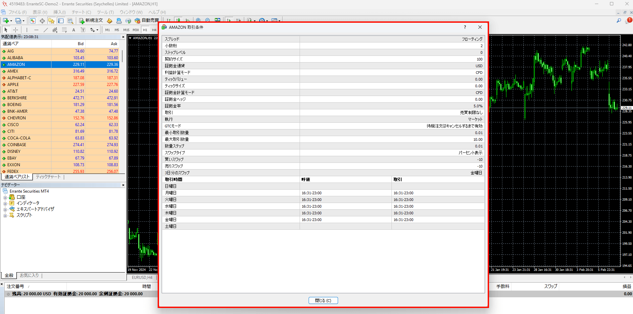Select the Crosshair cursor tool

point(16,30)
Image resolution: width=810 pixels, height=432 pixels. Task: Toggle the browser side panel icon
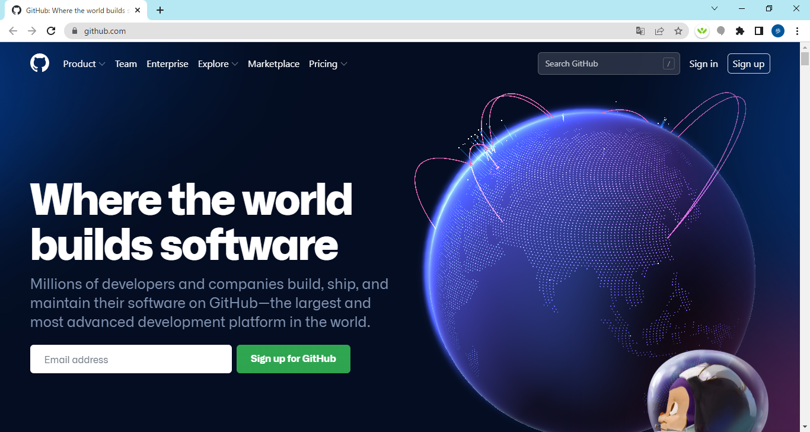[758, 31]
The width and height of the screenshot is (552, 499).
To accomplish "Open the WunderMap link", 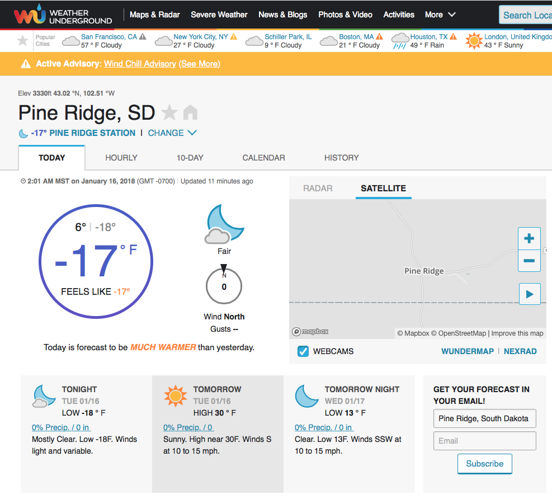I will [468, 351].
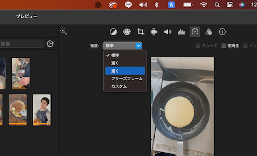Open the color correction palette tool

pos(127,32)
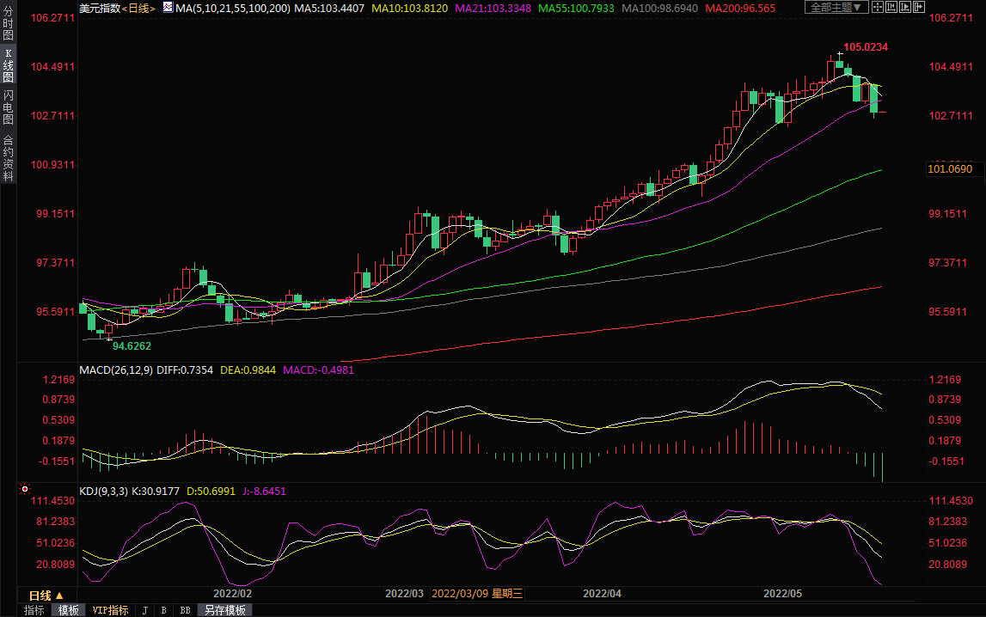This screenshot has width=986, height=617.
Task: Click the 另存模板 button
Action: (x=224, y=610)
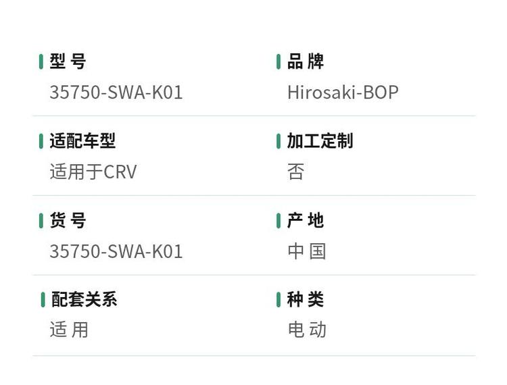This screenshot has height=385, width=507.
Task: Click the green marker beside 货号
Action: coord(41,221)
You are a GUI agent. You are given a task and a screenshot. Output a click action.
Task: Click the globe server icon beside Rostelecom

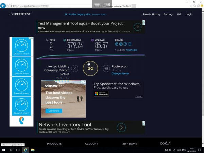tap(106, 68)
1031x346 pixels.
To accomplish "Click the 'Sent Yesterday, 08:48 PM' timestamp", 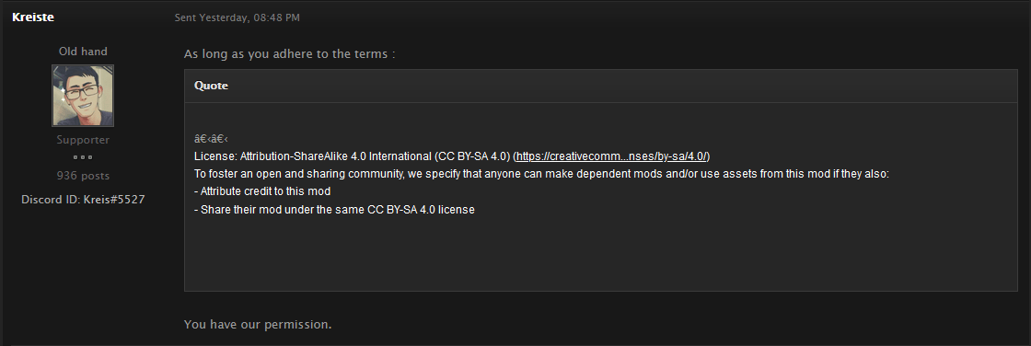I will pos(237,17).
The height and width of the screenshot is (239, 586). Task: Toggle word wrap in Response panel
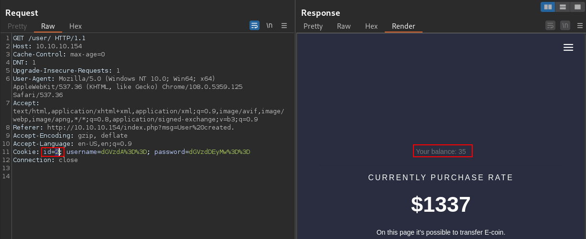[x=551, y=25]

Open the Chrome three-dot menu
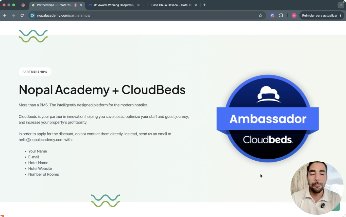click(x=340, y=16)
====
Work item. Output exactly, and only, the lines of the entries above from the one with "Image resolution: width=810" up to and including the one with "The width and"; pictures are to be left out.

Task result.
Image resolution: width=810 pixels, height=432 pixels. Task: Toggle the browser side panel icon
[758, 31]
The width and height of the screenshot is (552, 499).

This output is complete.